仙台の都市規模からすれば半分くらい下車すると思っていたがそれほど空かず発車。
仙台からは猛然と加速するのかと思えば、160㎞あたりでしばらく徐行。しかしその後息の長い加速をつづけ318kmまで加速。
今度はトップスピードを維持し310kmを下回る様子がない。
先ほどの160km運転がなんらかの異常で遅れが発生したため回復運転を行っているのか、元からそういうダイヤになっているのかはわからないが、300kmと320kmの違いはロガーの表示を見なくてもわかる。
高架のすぐ下の近景の流れが早く目で追うことができない。
仙台から40分かからず盛岡に接近。
豪農風の大きな家が田園地帯に点在し、防風か防雪か大きな樹木が各家屋を見守っている、こういう風景を見ると東北に来たなと思う。
盛岡は東北新幹線開業時から長らく終点だったが、今は地味な中間駅という感じで秋田新幹線は分岐するものの、
同じような条件の福島駅を思うと、全列車停車といことさえ不思議な気がしてくる。
盛岡からは新規開業区間だが最高時速は260km。
いわゆる整備新幹線計画の開業区間は長野や九州も同じ速度になっているが、北海道への延伸計画がある東北新幹線は別格にしたほうがよいのではないか。
320㎞運転のあとの260km運転は「しっかり走っていない」印象を受けるし、トンネル区間が長いこともあり仙台~盛岡と対照的に盛岡~新青森は長く感じられた。
数年後開業の函館はともかく20年後ともいわれる札幌開業を考えたとき、東京札幌の足として新幹線を利用してもらえるだろうか。
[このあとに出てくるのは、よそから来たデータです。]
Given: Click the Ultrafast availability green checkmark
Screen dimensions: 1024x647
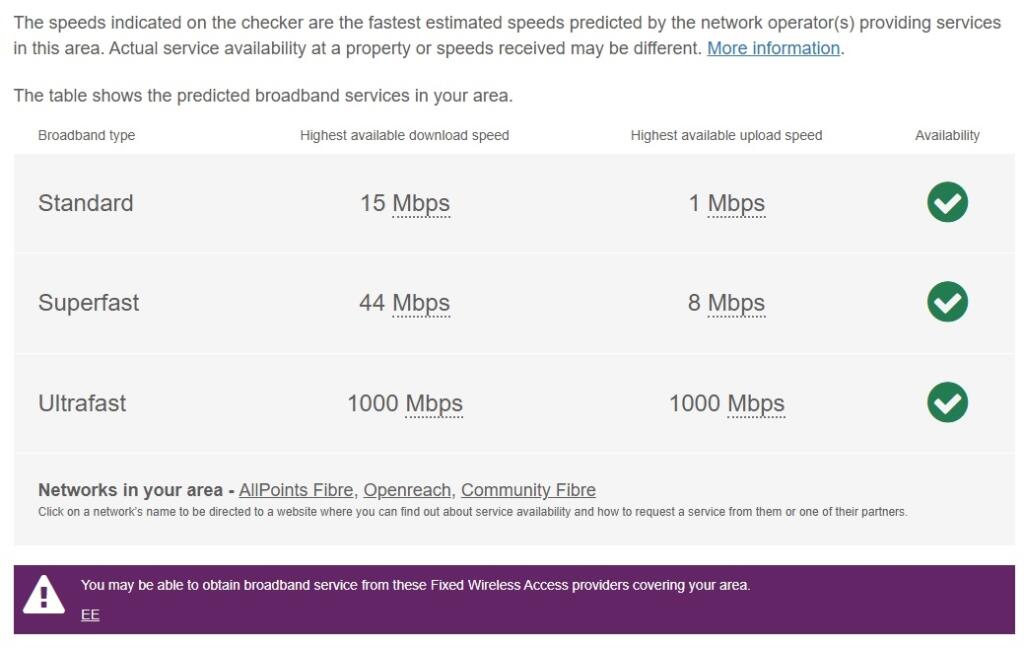Looking at the screenshot, I should click(x=947, y=402).
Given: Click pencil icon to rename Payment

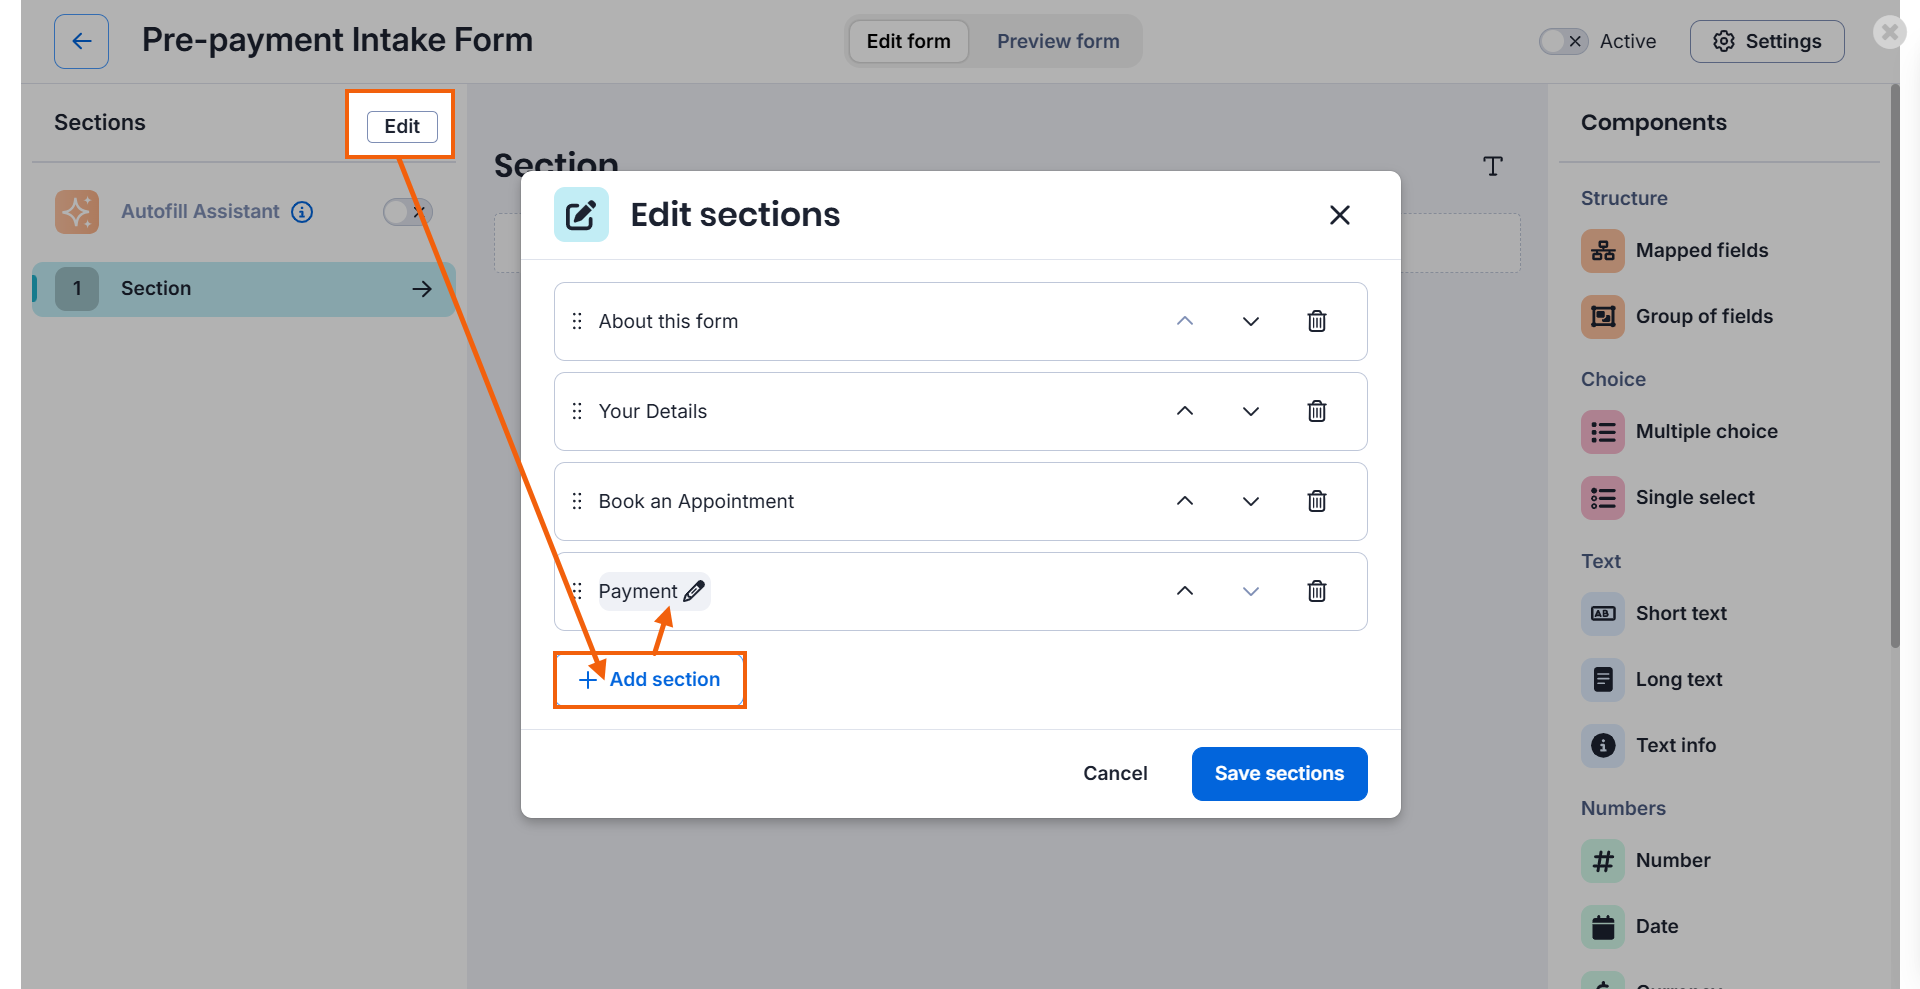Looking at the screenshot, I should pyautogui.click(x=694, y=591).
と思う。
360kmまで最高時速を向上させても4時間程度かかるようだし、かといって東京札幌間での利用を視野に入れなければ莫大な工費の説明がつかなくなりそうだ。
おそらく札幌開業よりもっと早い段階で320kmからさらにスピードアップが実施され、そのときは盛岡以北の260km運転にもメスが入るのではないだろうか。
東京から2時間59分、12時35分に新青森に到着。
車内は空いていても10両編成の車内にいた客が全員下車するとかなりの人数だった。
もっともその一団が改札を抜けきってしまうと駅施設こそ巨大でも、時間の流れや雰囲気はローカル線の駅と大差なくなってしまったが。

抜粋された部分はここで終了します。